Preferred Qualifications

• Master’s degree in systems engineering or cybersecurity.
• Demonstrated success in management consulting or advisory roles.
• Long-standing experience in the cybersecurity sector with a preference within the Transportation market.
• Successful candidates will be able to confidently speak, lead client-facing meetings, and attend prominent industry committees.
• Deep experience with rail communications networks related to OT threats and vulnerabilities. Specifically, system familiarity should include SCADA, PLCs, and industrial systems used in transit infrastructure.
• Specific examples and lessons learned from cybersecurity projects showcasing understanding of the latest frameworks and standards, threat detection and prevention best practices
• Knowledge of secure development lifecycle and supply-chain cybersecurity practices (e.g., IEC 62443‑4‑1, firmware integrity, component assurance)

WSP Benefits

WSP provides a comprehensive suite of benefits focused on providing health and financial stability throughout the employee’s career. These benefits include coverage related to medical, dental, vision, disability, and life; retirement savings; paid sick leave; paid vacation (or other personal time); paid parental leave; and paid time off for purposes of bereavement, voting, and/or attendance at naturalization proceedings.

Compensation

Expected Salary (all locations): $102,300-$185,000.

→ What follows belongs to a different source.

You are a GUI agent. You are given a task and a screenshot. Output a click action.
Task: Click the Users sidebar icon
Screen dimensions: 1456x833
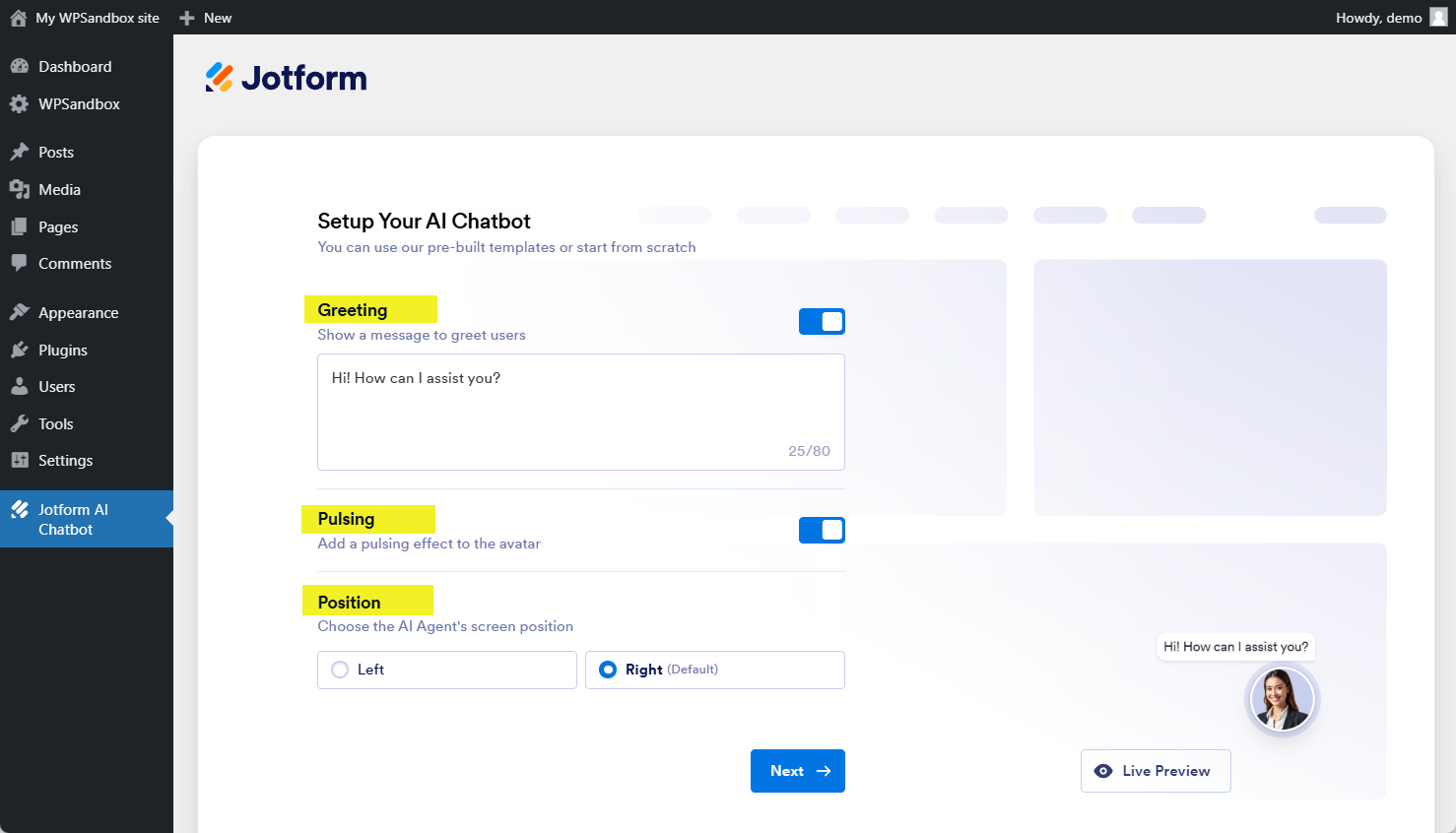(22, 386)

WSP USA is providing the compensation range that the company in good faith believes it might pay and offer for this position, based on the successful applicant’s education, experience, knowledge, skills, abilities in addition to internal equity and specific geographic location. WSP USA reserves the right to ultimately pay more or less than the posted range and offer additional benefits and other compensation, depending on circumstances not related to an applicant’s sex or other status protected by local, state, and/or federal law.

About WSP

ABOUT US

WSP USA is the U.S. operating company of WSP, one of the world's leading engineering and professional services firms. Dedicated to serving local communities, we are engineers, planners, technical experts, strategic advisors and construction management professionals. WSP USA designs lasting solutions in the buildings, transportation, energy, water and environment markets. With more than 15,000 employees in over 300 offices across the U.S., we partner with our clients to help communities prosper.

www.wsp.com

WSP provides a flexible and agile workplace model while meeting client needs. Employees are also afforded a comprehensive suite of benefits including medical, dental, vision, disability, life, and retirement savings focused on providing health and financial stability throughout the employee’s career.

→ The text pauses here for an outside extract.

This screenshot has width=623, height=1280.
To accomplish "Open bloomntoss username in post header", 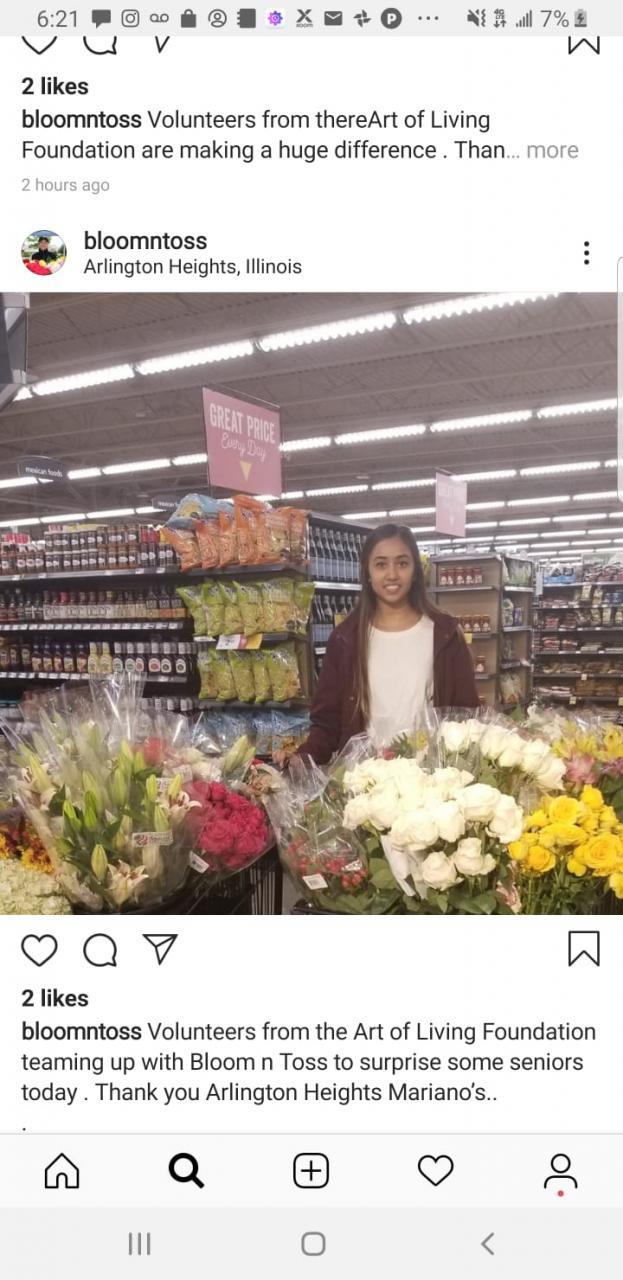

At WSP, we want to give our employees the challenges they seek to grow their careers and knowledge base. Your daily contributions to your team will be essential in meeting client objectives, goals and challenges. Are you ready to get started?

WSP USA (and all of its U.S. companies) is an Equal Opportunity Employer Race/Age/Color/Religion/Sex/Sexual Orientation/Gender Identity/National Origin/Disability or Protected Veteran Status.

The selected candidate must be authorized to work in the United States.